Property ladder
From Wikipedia, the free encyclopedia
The property ladder is a term widely used in the United Kingdom to describe an individual or family's lifetime progress from cheaper to more expensive housing. According to this metaphor, cheap houses for first-time buyers are at the bottom of the property ladder, and expensive houses are at the top. 'Getting on to the property ladder' is the process of buying one's first house, in the hope of leaving it for progressively better houses as one's salary rises.

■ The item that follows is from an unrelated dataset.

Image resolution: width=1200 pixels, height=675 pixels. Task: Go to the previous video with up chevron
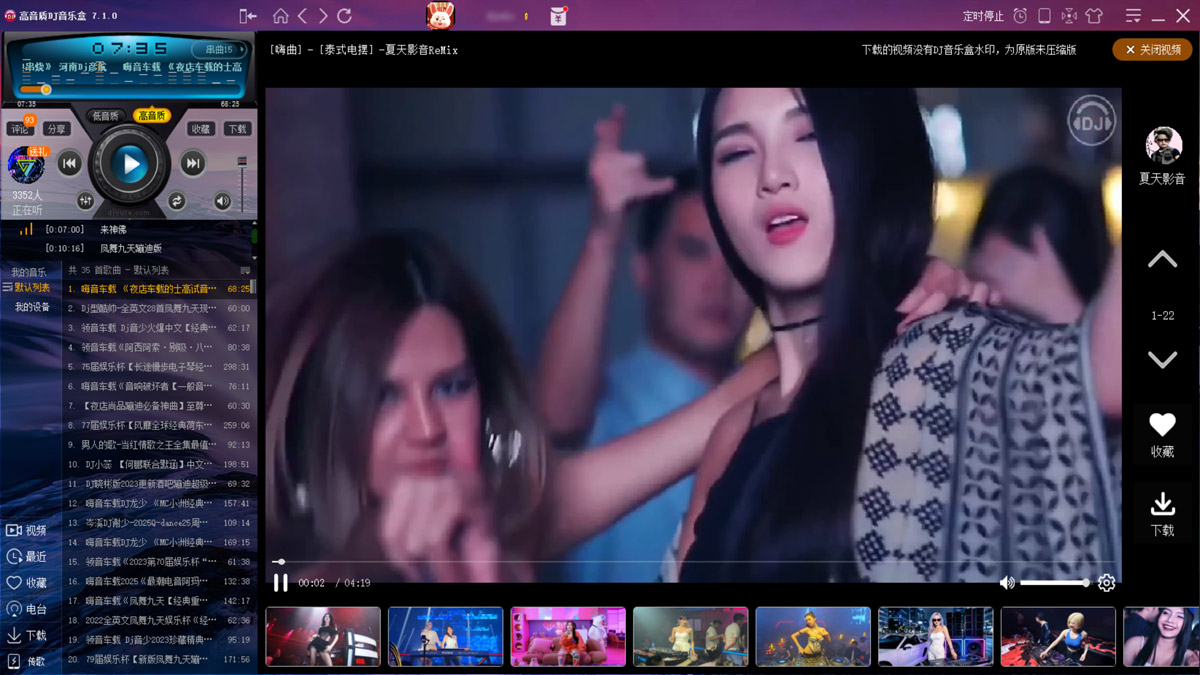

In times of inflation, such as the last 30 years of the 20th century in the United Kingdom, salaries rose exponentially in money terms, even though the purchasing power of the salary might not rise; but as the real cost of the fixed, or nearly-fixed, monthly loan repayment was eroded, the borrower was able to afford to take on a bigger loan to buy a more expensive property. Over this period many people, by repeating this process several times, were able to acquire successively more expensive properties at comparatively modest real cost. The process was assisted by the low ancillary costs of house purchase, ease of borrowing, a favourable taxation system, a national culture of owner-occupation and a Government policy of obliging local councils to sell their housing stock to sitting tenants at a discount. The resultant demand led to a trebling of property prices by 2008.
With low wage inflation and the high price of houses in the United Kingdom in the late 1990s and early 2000s, younger people have difficulty in getting onto the property ladder. Normally this should lead to fall in demand and a cooling of prices, but this sector of the market has been sustained by investors buying houses and flats to let. Since this sector acts as a floor supporting the market as a whole, the widely-expected correction or fall did not happen until the spring of 2008.
Without high wage inflation, the cost of a mortgage remains the same over the years. This results in no property ladder as there are no factors to erode the debt.